Baralai takes a deep breath, banishing the thought. Too late to retreat now when he has already dug his own grave. He made sure to claim the far end closest to the opening of the tent after three nights worth of roshambo, somehow managing to eliminate any form of suspicion. Yet when the time has come to prove himself, the insinuations of every sound surrounding him tests his patience. Even his own pronounced breathing threatens to incriminate him.

Baralai watches his team rest in makeshift cots that resemble the symbol for river, counting himself absent from the picture-perfect misfit family willing to share the same space. This sense of loneliness and belonging reminds him of the childhood memory he dreamt upon dozing. It must be a sign, but of what? Baralai reaches over towards his traveler's pack, sifting through the contents until he unearths sentimental value. It somehow gives him strength, stroking the foreign lines of a phonetic language. Baralai stores the tablet inside his robe and stands, grabbing the binoculars, too, which now hang like a noose around his sweaty neck.

Baralai pulls the tent flap open a crack and slips through without looking back, blessing the night for casting invisibility on his rebellion. Those on watch are faced away, and unaware of his silent approach.

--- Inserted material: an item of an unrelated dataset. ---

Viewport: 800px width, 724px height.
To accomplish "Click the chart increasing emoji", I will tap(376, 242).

Sneaking within range, Baralai licks his lips and mouths the spell, smiling when he sees them slump forward with their heads hanging down.

He sprints for the dunes, hoping to reach the hill in time before someone sees him. Hustling to climb the semi-steep incline, Baralai jumps over the peak, body slamming the sand only to roll down in the most undignified manner possible. Once at the base, he sits upright and huddles to his knees, waiting for his heartbeat to regulate and breathing to normalize before standing. He hoists the binoculars at eye level and scans the kilometers ahead, counting the dark spots that move in the distance. Fiends roam more in the desert when the sun doesn't exist as their enemy, but at least he won't have to contend with the almighty Zus. Avian fiends don't function well due to their poor night vision, but in case he ever had to face them, the most effective way would be to ground one using gravity and behead it before it can take flight again.

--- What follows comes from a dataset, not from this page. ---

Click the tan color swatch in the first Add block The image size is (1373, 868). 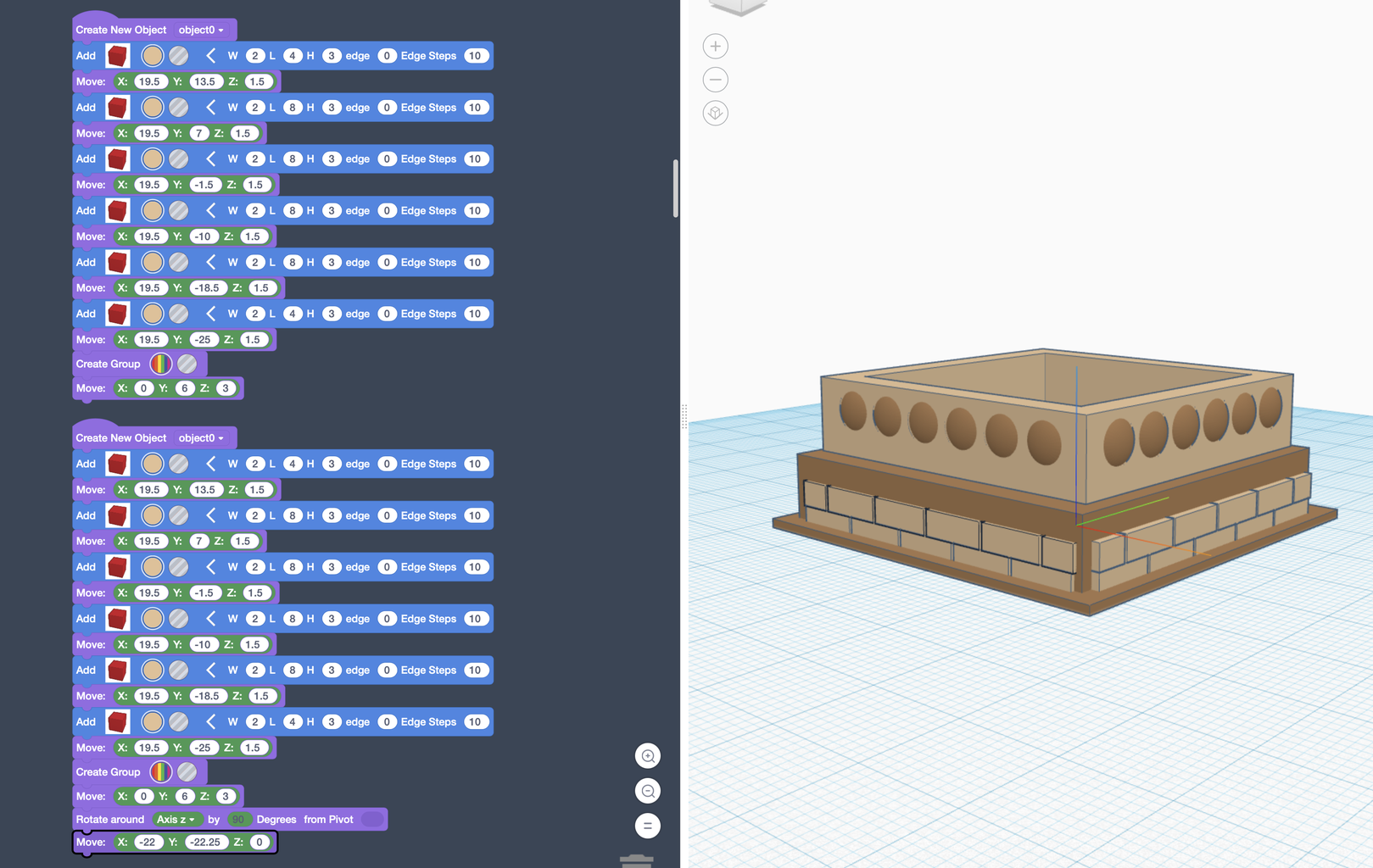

The presence of machina units, however, confuse and concern him the most, but are easy to dispatch with Thundara spells. Machina, though? Way out here in the middle of nowhere? Were they designed by the Bevellian army as part of their training? Gippal didn't question it, yet had no problem pulling them apart with his clever thieving hands. Baralai's basic knowledge of machina dictates they will not last long operating on their own in the elements, unless are kept operational under constant maintenance...

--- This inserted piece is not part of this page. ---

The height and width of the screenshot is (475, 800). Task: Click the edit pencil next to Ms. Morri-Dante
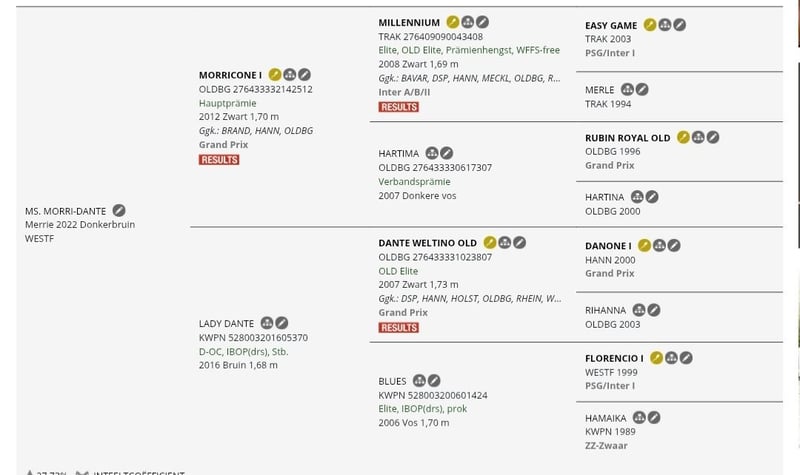[x=119, y=210]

And only one group comes to mind. Baralai lowers his binoculars, swallowing his dread. For the past week, he recalls how Maester Kinoc seemed intent on shepherding everyone in this general direction, marching further and further into the heart of the desert. What if the Maester has been using this militaristic stint as a veil for his true motive? Whatever Kinoc hopes to find, Baralai must find it first.